[[ Information provided open ]]
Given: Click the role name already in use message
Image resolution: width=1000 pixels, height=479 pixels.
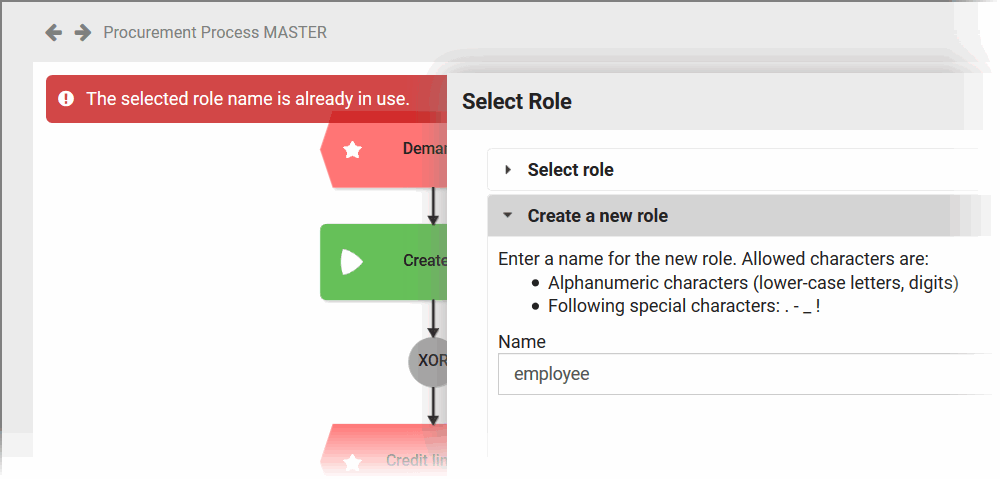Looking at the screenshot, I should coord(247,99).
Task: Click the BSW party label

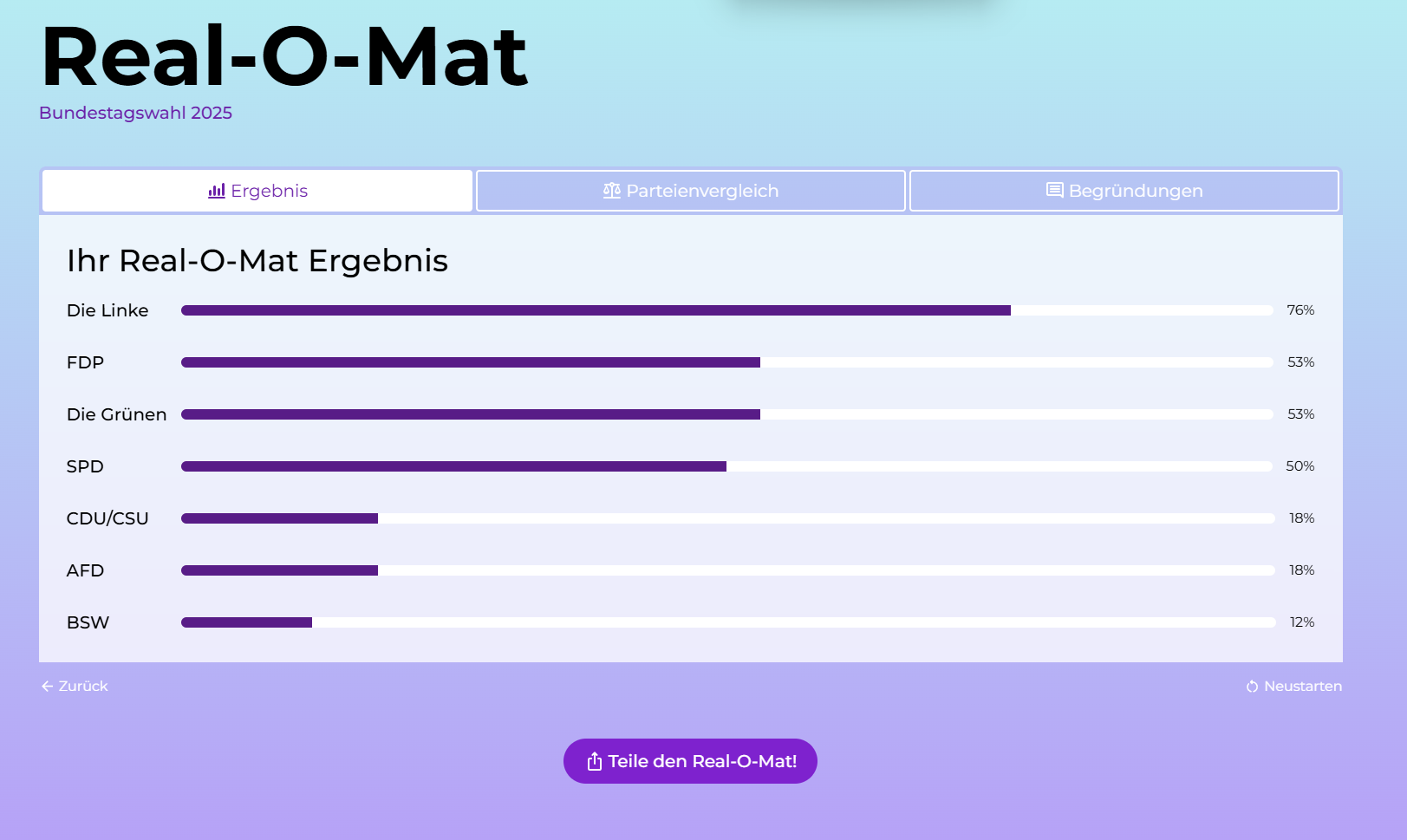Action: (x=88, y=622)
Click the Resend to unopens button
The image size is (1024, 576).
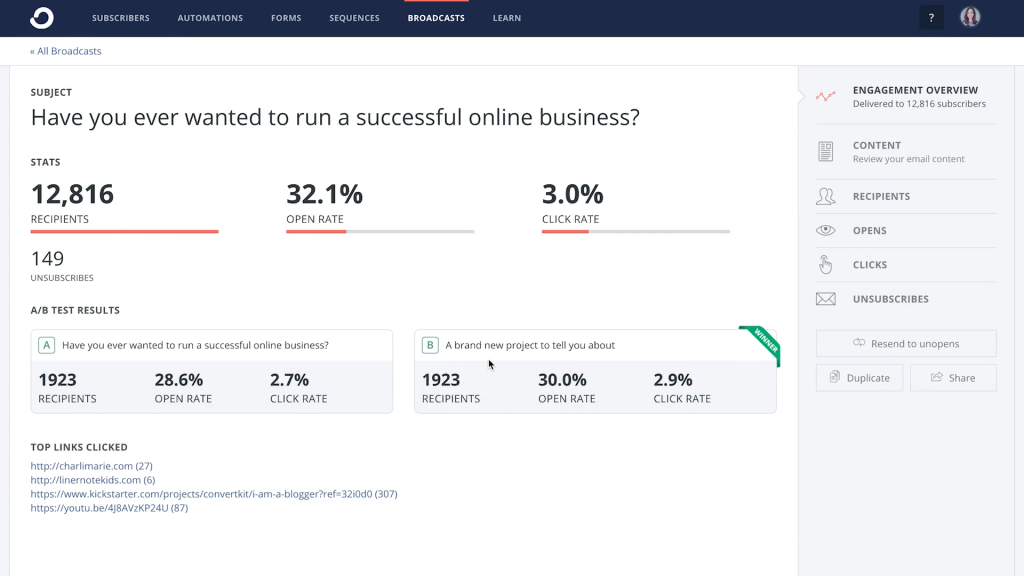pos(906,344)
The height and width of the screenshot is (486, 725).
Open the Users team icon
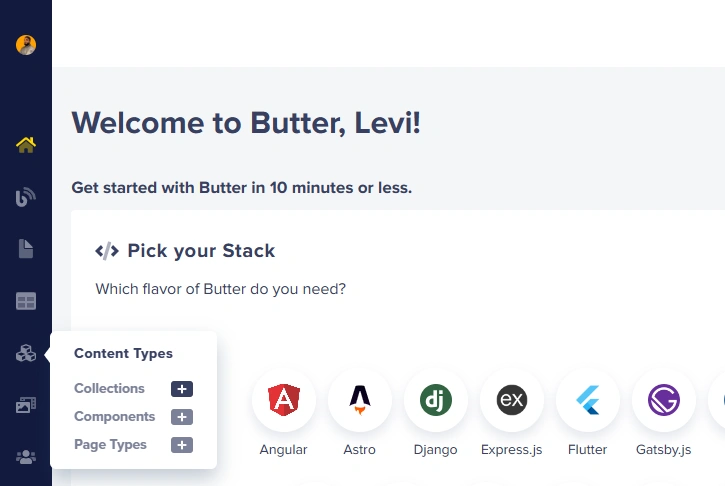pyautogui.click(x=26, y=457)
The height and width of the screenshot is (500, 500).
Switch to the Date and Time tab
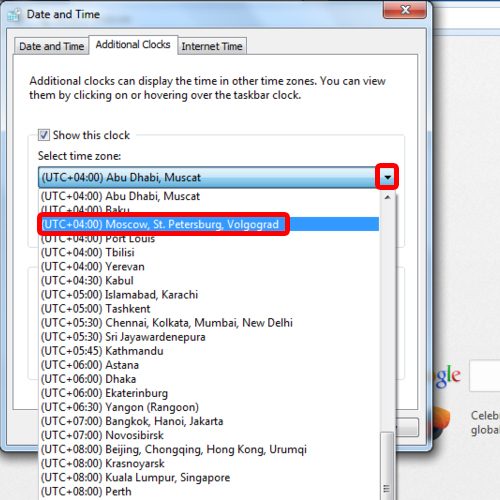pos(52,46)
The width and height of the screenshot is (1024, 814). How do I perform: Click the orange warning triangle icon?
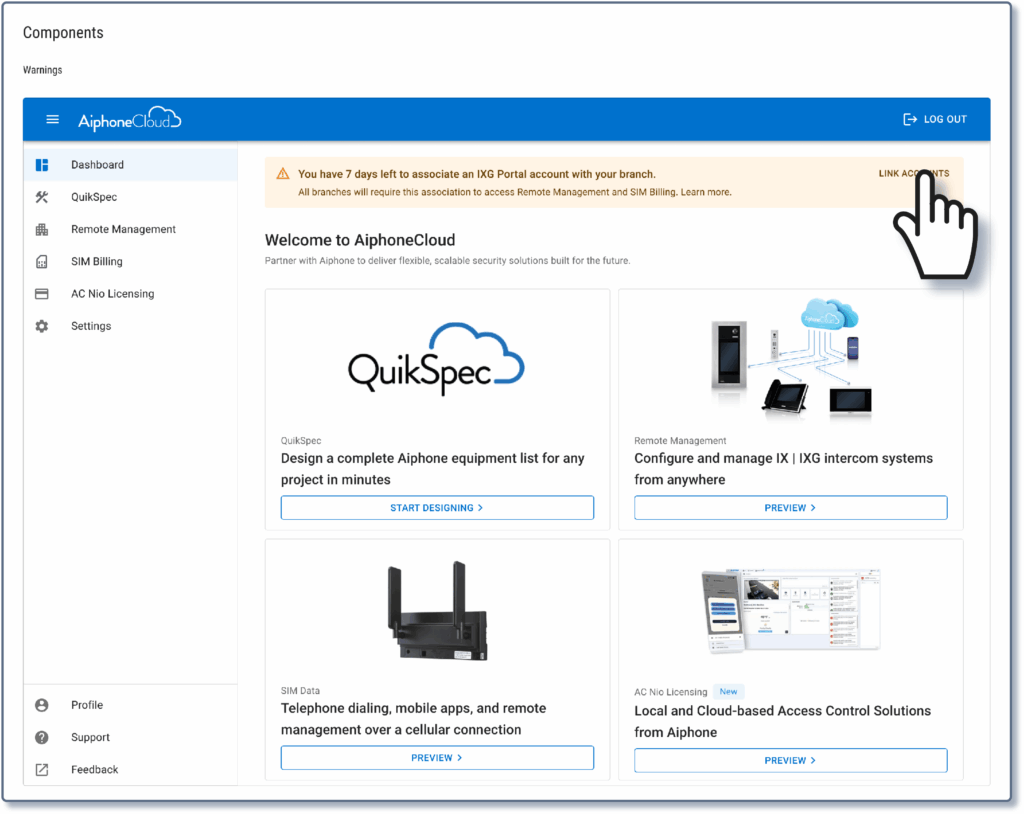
[[ Information provided closed ]]
The problem: Render all entries verbatim, excluding any pictures they hold.

Exercise response:
Given: Click the role name already in use message
Image resolution: width=1000 pixels, height=479 pixels.
Looking at the screenshot, I should coord(247,99).
Task: Click the BSW party label

Action: (x=88, y=622)
Click the Resend to unopens button
The image size is (1024, 576).
pos(906,344)
The height and width of the screenshot is (486, 725).
Open the Users team icon
pyautogui.click(x=26, y=457)
The height and width of the screenshot is (500, 500).
Switch to the Date and Time tab
pos(52,46)
The width and height of the screenshot is (1024, 814). How do I perform: Click the orange warning triangle icon?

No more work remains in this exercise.